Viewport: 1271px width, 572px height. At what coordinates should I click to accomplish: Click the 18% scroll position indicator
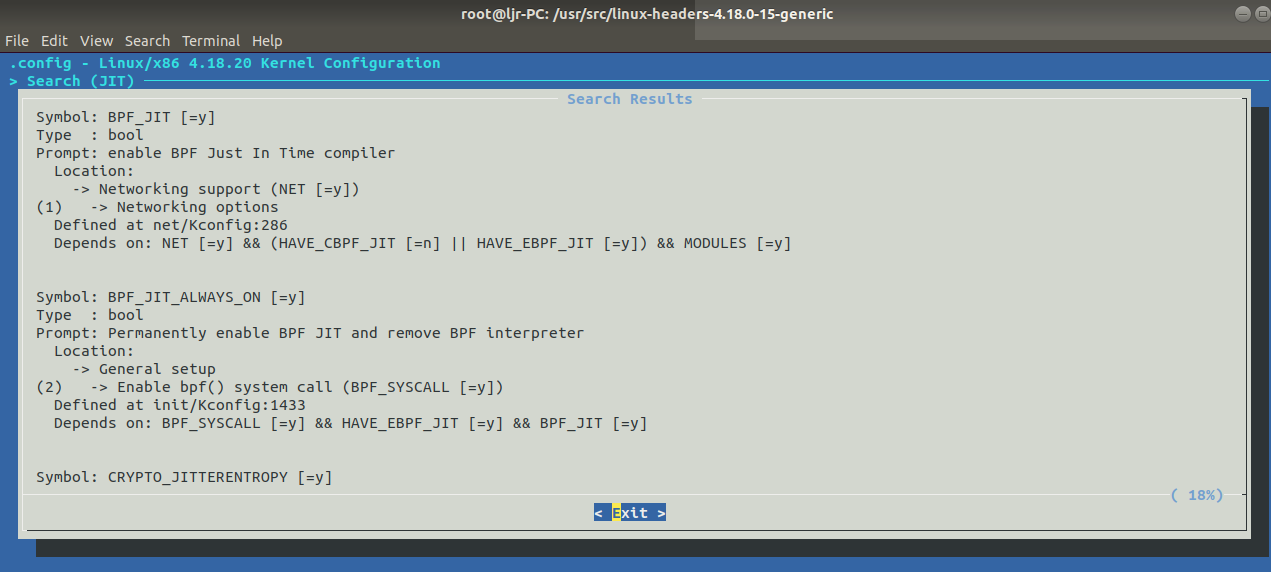pos(1197,495)
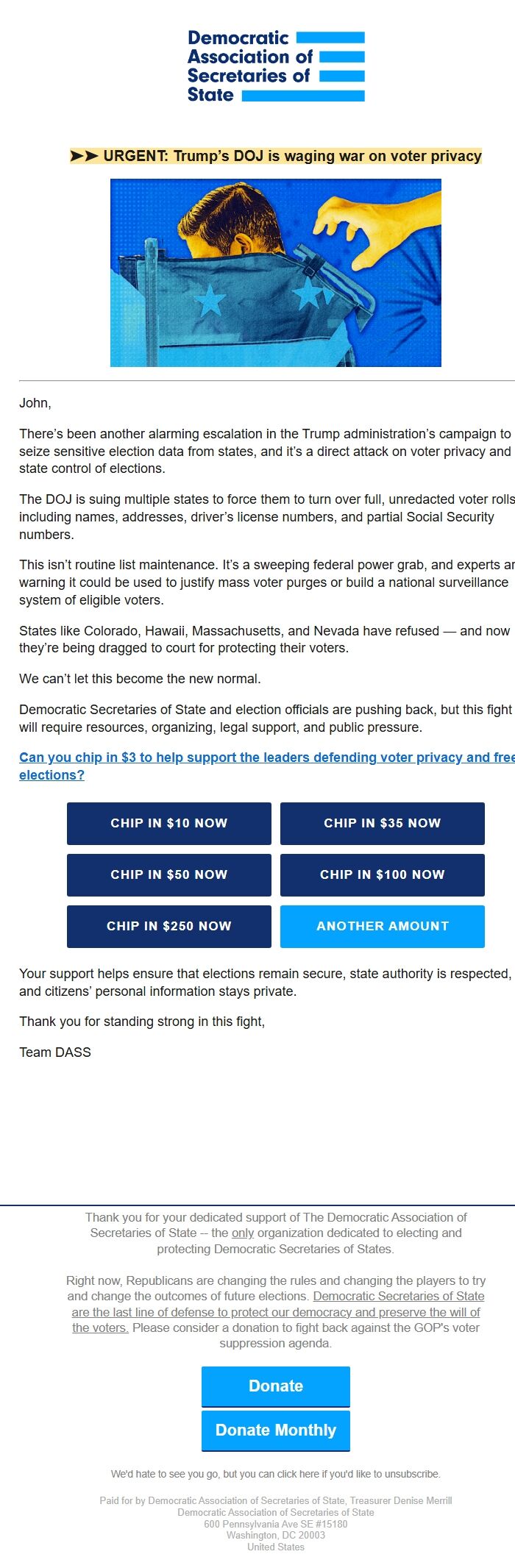Click the CHIP IN $35 NOW button
The image size is (515, 1568).
(382, 824)
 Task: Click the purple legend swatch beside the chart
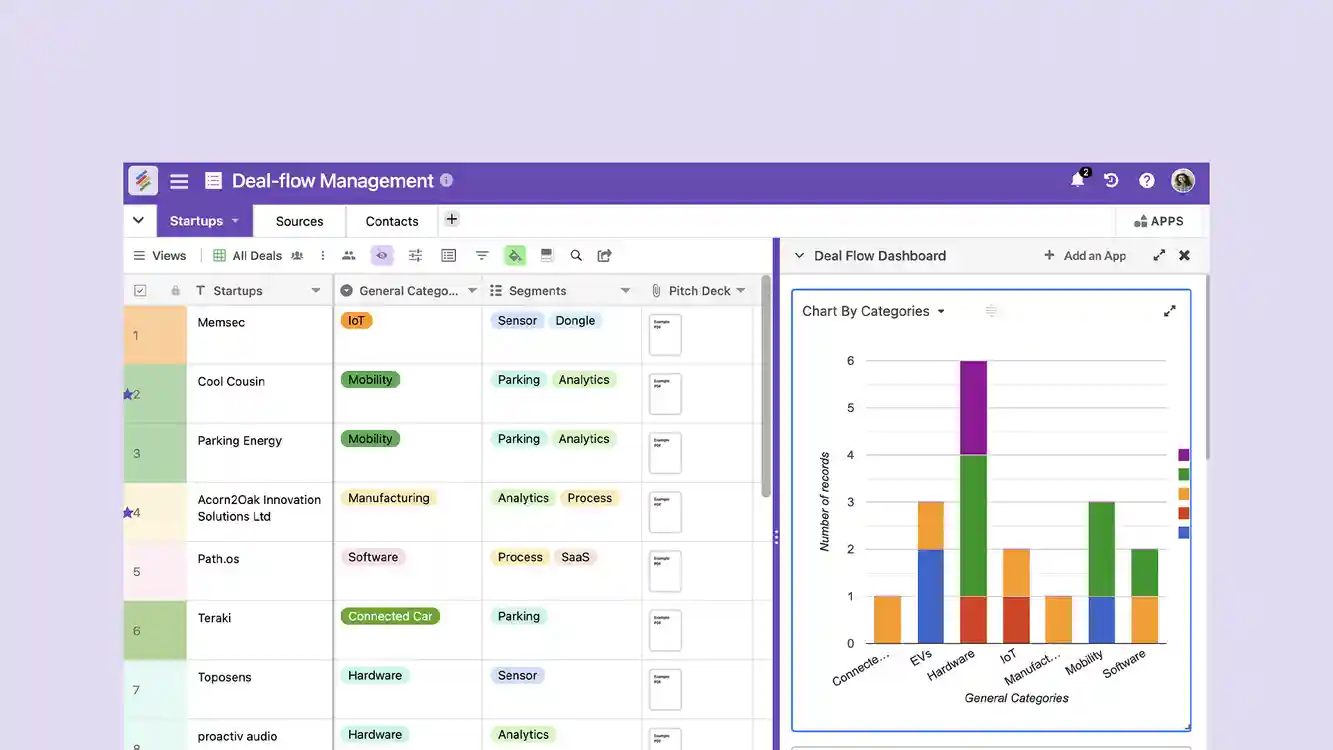click(1183, 454)
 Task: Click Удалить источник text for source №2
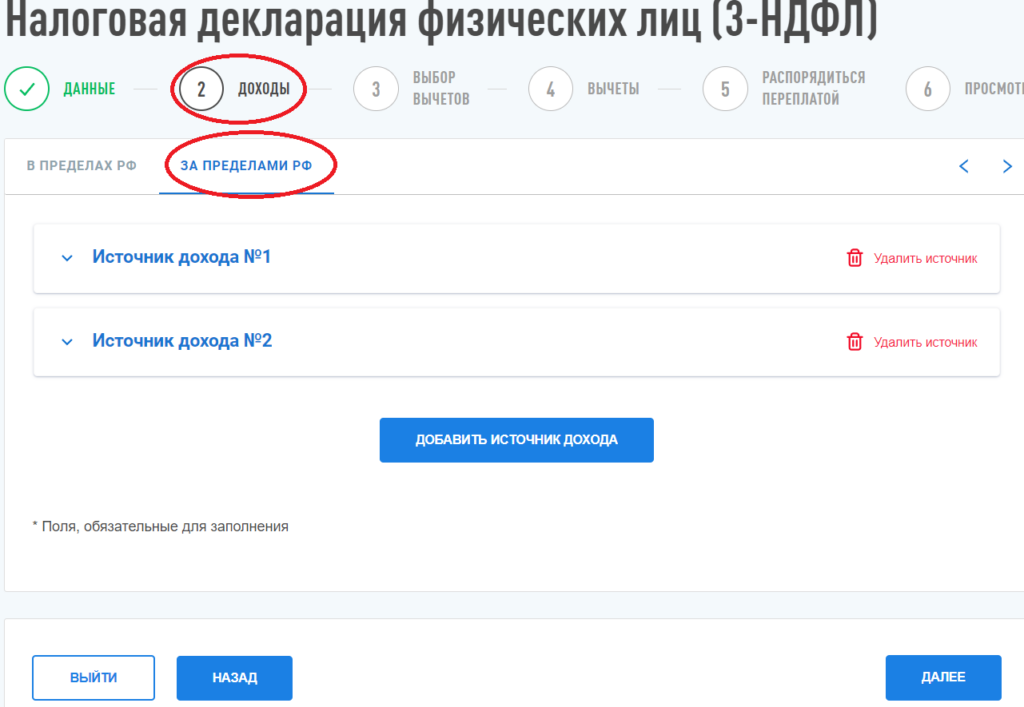point(925,342)
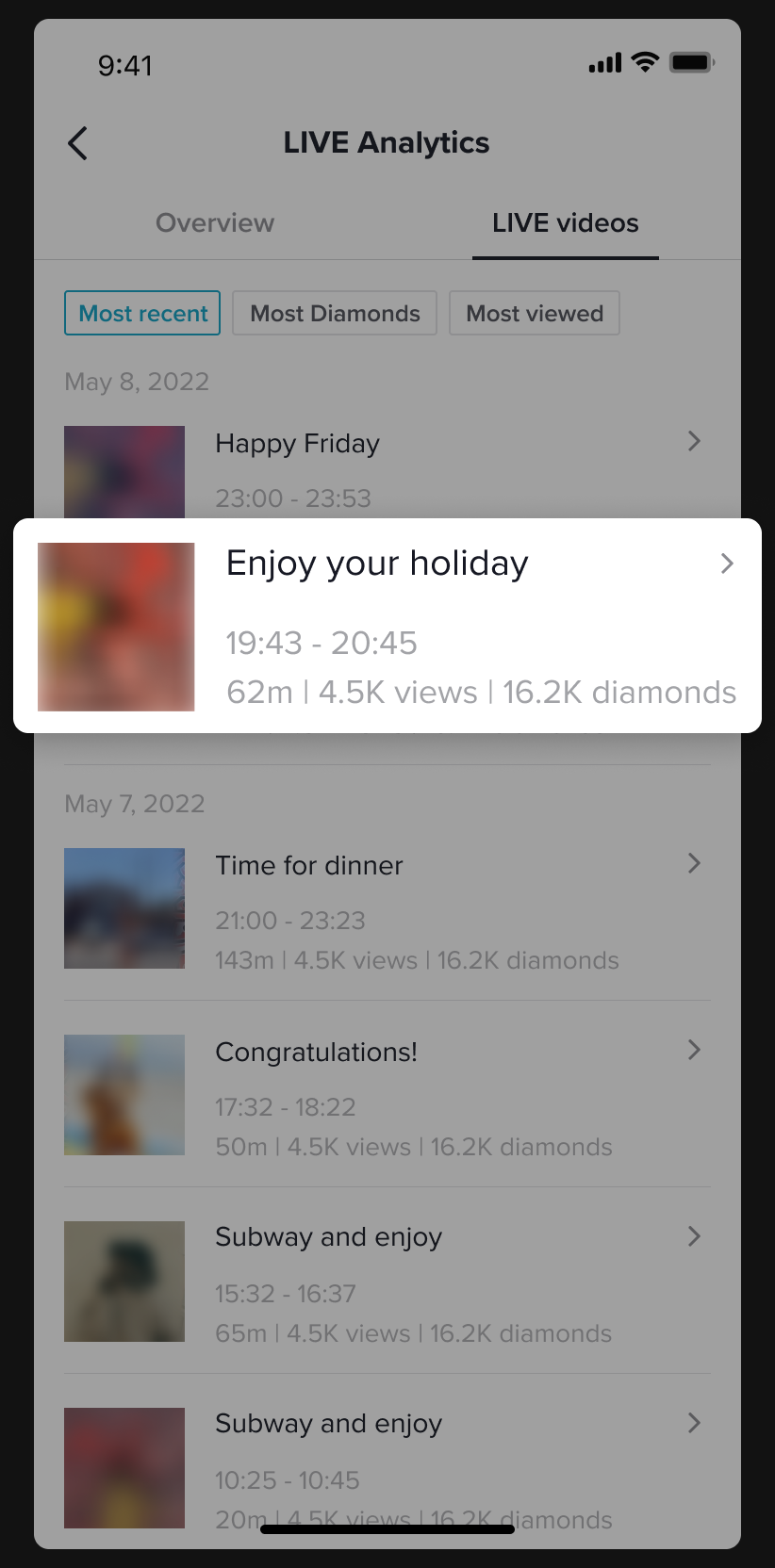Click the cellular signal icon

(x=604, y=63)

» TASK DETAILS
Quote the data above in full and without alteration; skip the pictures.

» EXERCISE ANSWER
Viewport: 1271px width, 572px height. At what coordinates should I click to accomplish: Click the 18% scroll position indicator
pos(1197,495)
Click the CHIP IN $35 NOW button
The image size is (515, 1568).
(382, 824)
 Task: Click the purple legend swatch beside the chart
click(1183, 454)
 Task: Click Удалить источник text for source №2
point(925,342)
Click the cellular signal icon

(x=604, y=63)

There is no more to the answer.